• MATERIAL PROVIDED:

* * * *

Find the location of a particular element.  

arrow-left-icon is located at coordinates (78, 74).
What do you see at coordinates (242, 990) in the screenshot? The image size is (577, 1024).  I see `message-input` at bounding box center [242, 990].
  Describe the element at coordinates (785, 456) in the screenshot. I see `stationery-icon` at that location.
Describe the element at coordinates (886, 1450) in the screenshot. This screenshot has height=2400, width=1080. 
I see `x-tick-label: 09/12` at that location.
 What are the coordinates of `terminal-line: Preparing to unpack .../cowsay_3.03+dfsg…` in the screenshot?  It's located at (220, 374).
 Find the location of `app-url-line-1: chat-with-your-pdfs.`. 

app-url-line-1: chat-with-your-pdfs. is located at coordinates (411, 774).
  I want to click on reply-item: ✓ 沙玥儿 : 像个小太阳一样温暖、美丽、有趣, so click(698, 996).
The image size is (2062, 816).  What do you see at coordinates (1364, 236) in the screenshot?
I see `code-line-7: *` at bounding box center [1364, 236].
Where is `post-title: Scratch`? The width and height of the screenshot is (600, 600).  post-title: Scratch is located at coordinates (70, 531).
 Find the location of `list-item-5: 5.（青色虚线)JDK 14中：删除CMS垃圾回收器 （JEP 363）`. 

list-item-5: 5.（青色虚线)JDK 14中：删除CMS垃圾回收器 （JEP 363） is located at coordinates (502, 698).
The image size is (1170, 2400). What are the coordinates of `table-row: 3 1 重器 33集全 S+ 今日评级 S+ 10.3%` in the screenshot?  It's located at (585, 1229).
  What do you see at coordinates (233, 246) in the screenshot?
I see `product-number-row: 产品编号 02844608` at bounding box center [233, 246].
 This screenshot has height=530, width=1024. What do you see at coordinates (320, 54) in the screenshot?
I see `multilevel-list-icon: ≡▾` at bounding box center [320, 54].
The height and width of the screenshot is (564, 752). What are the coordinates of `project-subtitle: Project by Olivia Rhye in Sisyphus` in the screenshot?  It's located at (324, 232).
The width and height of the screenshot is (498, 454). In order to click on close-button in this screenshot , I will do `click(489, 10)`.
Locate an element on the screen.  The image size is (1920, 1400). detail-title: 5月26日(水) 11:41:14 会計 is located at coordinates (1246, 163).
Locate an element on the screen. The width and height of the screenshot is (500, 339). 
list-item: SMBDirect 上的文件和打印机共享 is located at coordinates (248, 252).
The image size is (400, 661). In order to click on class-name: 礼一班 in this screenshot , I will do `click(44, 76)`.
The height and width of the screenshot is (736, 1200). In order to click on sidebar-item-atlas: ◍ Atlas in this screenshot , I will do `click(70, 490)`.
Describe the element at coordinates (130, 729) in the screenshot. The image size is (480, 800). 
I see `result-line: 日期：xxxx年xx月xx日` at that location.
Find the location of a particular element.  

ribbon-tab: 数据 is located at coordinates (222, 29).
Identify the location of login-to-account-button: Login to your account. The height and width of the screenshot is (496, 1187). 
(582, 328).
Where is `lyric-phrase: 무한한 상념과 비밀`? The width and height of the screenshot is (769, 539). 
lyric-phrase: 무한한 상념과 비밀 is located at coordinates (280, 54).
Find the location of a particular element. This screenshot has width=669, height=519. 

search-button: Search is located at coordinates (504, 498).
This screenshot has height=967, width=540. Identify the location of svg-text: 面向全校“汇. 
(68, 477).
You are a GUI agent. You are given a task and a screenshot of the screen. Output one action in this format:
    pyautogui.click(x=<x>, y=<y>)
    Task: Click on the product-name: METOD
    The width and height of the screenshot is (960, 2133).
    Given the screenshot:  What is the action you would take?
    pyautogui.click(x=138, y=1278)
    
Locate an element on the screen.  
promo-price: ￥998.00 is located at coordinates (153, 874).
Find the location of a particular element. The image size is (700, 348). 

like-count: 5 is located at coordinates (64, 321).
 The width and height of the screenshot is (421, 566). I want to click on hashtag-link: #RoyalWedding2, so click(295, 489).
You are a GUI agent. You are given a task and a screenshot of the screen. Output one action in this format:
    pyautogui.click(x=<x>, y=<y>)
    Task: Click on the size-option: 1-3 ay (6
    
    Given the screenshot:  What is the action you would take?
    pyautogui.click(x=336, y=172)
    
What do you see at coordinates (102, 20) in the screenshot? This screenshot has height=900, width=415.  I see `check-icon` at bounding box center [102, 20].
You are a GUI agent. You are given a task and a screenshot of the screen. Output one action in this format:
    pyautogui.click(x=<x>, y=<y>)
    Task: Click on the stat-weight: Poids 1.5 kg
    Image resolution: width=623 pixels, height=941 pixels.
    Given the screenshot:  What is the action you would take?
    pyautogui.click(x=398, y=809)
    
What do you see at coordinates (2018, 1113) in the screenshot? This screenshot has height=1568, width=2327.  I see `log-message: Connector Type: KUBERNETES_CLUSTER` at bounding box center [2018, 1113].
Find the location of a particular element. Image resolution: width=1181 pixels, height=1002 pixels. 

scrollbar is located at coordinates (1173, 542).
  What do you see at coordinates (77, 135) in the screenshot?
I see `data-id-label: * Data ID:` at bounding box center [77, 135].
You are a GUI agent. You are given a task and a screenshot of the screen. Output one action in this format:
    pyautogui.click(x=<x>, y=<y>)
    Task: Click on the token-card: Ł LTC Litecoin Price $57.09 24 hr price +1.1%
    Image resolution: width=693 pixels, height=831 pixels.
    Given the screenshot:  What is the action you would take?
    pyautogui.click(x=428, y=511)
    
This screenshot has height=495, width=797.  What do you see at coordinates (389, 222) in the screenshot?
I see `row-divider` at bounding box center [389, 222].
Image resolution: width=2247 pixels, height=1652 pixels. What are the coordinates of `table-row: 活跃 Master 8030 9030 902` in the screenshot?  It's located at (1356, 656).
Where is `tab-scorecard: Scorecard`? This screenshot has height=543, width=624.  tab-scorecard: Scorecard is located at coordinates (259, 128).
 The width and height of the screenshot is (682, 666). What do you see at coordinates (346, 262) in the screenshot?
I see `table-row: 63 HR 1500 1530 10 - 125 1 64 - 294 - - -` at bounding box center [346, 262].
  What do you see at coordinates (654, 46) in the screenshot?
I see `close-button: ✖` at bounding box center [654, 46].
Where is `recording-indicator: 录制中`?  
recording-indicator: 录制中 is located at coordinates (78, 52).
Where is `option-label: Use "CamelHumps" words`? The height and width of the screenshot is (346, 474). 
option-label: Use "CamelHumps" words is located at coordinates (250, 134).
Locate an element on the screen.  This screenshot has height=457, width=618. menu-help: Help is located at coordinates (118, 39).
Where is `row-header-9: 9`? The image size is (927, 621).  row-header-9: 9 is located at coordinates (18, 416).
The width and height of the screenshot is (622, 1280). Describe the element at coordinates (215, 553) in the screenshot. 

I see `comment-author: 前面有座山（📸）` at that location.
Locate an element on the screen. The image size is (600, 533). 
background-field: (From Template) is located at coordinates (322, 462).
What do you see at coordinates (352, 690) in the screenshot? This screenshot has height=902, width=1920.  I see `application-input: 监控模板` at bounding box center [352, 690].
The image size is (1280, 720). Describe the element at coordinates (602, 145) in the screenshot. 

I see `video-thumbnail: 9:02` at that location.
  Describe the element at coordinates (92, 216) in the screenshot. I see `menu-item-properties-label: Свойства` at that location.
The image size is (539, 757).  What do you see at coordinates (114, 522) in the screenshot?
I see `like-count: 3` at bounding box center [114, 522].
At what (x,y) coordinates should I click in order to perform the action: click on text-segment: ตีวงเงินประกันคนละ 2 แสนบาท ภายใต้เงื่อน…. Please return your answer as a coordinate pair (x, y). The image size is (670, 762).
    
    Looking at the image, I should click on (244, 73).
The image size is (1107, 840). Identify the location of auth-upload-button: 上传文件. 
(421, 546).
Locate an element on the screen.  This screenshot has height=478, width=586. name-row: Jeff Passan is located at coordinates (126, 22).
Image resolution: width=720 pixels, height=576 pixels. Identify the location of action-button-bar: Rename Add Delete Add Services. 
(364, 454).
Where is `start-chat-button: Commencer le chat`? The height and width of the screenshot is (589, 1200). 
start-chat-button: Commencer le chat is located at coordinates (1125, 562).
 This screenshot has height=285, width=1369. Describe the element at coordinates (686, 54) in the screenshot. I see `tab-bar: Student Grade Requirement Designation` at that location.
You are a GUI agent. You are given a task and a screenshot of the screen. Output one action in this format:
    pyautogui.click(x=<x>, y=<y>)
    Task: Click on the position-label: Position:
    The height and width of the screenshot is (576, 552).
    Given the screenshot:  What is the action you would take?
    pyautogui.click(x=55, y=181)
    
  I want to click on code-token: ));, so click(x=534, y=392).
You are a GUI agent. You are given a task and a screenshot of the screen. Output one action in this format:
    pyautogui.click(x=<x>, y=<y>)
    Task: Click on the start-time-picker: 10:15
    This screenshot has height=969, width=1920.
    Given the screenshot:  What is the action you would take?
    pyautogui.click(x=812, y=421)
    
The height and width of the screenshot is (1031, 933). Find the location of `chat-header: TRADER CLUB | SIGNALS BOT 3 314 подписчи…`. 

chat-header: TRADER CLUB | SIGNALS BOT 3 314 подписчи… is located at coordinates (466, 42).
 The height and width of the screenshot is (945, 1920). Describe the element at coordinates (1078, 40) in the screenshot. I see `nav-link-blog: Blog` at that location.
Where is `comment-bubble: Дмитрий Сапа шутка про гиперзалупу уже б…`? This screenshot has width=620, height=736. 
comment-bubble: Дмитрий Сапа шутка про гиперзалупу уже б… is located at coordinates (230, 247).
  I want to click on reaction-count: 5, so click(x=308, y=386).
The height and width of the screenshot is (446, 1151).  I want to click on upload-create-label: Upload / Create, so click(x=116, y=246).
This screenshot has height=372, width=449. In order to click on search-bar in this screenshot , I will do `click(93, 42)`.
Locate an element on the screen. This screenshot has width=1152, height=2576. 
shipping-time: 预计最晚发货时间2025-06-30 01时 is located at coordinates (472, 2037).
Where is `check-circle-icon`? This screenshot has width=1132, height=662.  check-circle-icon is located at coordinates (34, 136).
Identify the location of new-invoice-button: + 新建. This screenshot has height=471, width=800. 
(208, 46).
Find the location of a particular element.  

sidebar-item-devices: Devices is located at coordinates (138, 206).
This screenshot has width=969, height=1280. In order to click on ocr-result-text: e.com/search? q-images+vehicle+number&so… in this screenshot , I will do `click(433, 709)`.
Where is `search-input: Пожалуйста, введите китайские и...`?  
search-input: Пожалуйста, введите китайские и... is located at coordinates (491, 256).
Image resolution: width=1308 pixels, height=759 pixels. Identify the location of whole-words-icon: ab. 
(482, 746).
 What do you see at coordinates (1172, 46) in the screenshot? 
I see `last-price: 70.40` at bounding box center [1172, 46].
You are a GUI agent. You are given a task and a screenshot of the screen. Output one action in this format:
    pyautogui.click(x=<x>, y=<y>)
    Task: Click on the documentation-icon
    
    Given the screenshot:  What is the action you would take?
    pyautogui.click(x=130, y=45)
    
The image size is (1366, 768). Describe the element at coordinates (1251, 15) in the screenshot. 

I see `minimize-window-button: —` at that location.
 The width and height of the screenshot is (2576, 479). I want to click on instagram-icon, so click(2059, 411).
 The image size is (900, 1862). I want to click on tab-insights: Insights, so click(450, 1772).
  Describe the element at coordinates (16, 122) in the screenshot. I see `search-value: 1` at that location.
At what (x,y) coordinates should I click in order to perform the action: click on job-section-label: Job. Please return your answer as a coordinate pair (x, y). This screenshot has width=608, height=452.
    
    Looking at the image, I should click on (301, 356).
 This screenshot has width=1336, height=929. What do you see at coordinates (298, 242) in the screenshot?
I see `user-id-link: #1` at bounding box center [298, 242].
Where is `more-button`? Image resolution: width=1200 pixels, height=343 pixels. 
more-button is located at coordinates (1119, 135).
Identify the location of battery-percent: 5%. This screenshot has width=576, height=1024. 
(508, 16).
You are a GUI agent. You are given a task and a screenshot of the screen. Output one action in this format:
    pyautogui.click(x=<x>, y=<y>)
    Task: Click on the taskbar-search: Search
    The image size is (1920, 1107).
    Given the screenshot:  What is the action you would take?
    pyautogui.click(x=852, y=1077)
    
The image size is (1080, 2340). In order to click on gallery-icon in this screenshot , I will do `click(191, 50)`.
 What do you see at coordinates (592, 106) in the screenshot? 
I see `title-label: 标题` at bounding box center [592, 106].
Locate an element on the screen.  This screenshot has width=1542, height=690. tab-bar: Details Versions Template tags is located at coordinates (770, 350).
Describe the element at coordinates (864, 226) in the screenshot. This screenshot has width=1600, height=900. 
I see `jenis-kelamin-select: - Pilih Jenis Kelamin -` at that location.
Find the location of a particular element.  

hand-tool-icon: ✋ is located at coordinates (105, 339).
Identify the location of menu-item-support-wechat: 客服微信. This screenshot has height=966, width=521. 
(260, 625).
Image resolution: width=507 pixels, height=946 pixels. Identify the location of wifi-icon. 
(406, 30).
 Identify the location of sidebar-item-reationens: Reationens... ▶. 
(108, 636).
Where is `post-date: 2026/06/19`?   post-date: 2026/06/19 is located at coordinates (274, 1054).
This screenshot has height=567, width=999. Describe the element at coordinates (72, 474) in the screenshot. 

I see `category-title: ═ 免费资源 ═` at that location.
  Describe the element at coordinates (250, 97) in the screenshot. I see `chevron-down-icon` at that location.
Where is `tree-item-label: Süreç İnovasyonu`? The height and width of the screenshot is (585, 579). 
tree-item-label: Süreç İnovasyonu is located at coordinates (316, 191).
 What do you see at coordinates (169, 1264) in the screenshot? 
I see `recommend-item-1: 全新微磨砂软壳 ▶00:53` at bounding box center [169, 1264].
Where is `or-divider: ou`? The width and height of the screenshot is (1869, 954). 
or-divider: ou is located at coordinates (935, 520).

* * * *

• PROBLEM REQUIREMENTS:
Put everything from the line containing "This screenshot has height=567, width=999." down to the end of the material into a numbered list, including both ends and leaving out blank lines.

• PROBLEM SOLUTION:
1. This screenshot has height=567, width=999. Describe the element at coordinates (72, 474) in the screenshot. 
2. I see `category-title: ═ 免费资源 ═` at that location.
3.   Describe the element at coordinates (250, 97) in the screenshot. I see `chevron-down-icon` at that location.
4. Where is `tree-item-label: Süreç İnovasyonu`? The height and width of the screenshot is (585, 579). 
5. tree-item-label: Süreç İnovasyonu is located at coordinates (316, 191).
6.  What do you see at coordinates (169, 1264) in the screenshot? 
7. I see `recommend-item-1: 全新微磨砂软壳 ▶00:53` at bounding box center [169, 1264].
8. Where is `or-divider: ou`? The width and height of the screenshot is (1869, 954). 
9. or-divider: ou is located at coordinates (935, 520).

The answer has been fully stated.